**INSTRUCTIONS TO FOLLOW**
The output should be limited to the line holding "Viewport: 1456px width, 819px height." and the lines after it through the end of the entries, each restated exactly.
--- --- ---
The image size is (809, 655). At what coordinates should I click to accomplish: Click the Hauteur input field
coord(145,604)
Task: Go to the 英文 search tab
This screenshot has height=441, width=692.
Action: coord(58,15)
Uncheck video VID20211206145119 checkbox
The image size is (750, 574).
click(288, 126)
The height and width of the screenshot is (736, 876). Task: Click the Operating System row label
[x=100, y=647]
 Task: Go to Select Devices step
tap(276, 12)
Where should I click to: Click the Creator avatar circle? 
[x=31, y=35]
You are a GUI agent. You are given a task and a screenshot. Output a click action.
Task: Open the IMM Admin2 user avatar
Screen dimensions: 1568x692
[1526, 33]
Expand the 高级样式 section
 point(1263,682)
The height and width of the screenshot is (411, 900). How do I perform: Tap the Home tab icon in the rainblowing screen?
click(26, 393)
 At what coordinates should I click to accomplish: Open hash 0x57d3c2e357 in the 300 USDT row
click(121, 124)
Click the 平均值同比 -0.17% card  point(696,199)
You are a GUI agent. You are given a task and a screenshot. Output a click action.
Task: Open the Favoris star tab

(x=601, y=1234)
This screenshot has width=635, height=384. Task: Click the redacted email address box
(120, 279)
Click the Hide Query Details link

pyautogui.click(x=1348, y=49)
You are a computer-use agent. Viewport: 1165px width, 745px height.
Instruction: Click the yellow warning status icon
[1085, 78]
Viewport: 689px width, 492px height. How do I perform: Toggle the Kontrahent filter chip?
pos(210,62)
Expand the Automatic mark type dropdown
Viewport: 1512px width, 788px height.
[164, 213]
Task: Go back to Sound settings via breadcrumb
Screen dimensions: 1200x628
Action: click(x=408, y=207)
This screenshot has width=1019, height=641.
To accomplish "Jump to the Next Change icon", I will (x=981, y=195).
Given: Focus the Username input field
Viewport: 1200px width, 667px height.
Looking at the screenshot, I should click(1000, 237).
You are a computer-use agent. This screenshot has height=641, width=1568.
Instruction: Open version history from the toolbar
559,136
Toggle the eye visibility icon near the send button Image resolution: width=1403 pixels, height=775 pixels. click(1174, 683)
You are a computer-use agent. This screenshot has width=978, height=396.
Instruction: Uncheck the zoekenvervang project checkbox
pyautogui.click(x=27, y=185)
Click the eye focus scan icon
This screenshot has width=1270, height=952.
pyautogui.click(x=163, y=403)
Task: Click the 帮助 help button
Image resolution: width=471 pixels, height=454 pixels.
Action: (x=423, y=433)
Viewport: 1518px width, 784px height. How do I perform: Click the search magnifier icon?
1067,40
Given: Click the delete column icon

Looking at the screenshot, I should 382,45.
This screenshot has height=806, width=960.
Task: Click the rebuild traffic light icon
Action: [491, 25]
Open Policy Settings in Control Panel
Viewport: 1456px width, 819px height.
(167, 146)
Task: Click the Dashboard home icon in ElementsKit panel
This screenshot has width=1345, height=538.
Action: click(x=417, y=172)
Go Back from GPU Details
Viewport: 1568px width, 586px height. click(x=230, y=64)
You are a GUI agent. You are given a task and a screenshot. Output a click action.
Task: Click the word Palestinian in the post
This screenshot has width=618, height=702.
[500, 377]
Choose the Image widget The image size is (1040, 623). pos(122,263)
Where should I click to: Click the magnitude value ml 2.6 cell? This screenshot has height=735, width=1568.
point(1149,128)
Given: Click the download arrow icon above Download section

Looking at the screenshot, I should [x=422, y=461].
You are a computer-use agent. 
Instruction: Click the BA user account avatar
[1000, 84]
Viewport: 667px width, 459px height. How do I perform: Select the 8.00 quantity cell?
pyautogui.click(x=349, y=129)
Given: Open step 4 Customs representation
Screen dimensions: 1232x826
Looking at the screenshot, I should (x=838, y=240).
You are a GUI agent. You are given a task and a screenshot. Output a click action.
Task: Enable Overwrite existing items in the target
--- --- ---
**TASK ANSWER**
Viewport: 1456px width, 819px height.
(167, 146)
Task: Click the Dashboard home icon in ElementsKit panel
This screenshot has width=1345, height=538.
Action: click(x=417, y=172)
Go Back from GPU Details
Viewport: 1568px width, 586px height. click(x=230, y=64)
You are a GUI agent. You are given a task and a screenshot. Output a click action.
Task: Click the word Palestinian in the post
This screenshot has width=618, height=702.
[500, 377]
Choose the Image widget The image size is (1040, 623). pos(122,263)
Where should I click to: Click the magnitude value ml 2.6 cell? This screenshot has height=735, width=1568.
point(1149,128)
Given: Click the download arrow icon above Download section

Looking at the screenshot, I should [x=422, y=461].
You are a computer-use agent. 
Instruction: Click the BA user account avatar
[1000, 84]
Viewport: 667px width, 459px height. How do I perform: Select the 8.00 quantity cell?
pyautogui.click(x=349, y=129)
Given: Open step 4 Customs representation
Screen dimensions: 1232x826
Looking at the screenshot, I should (x=838, y=240).
You are a GUI agent. You are given a task and a screenshot. Output a click action.
Task: Enable Overwrite existing items in the target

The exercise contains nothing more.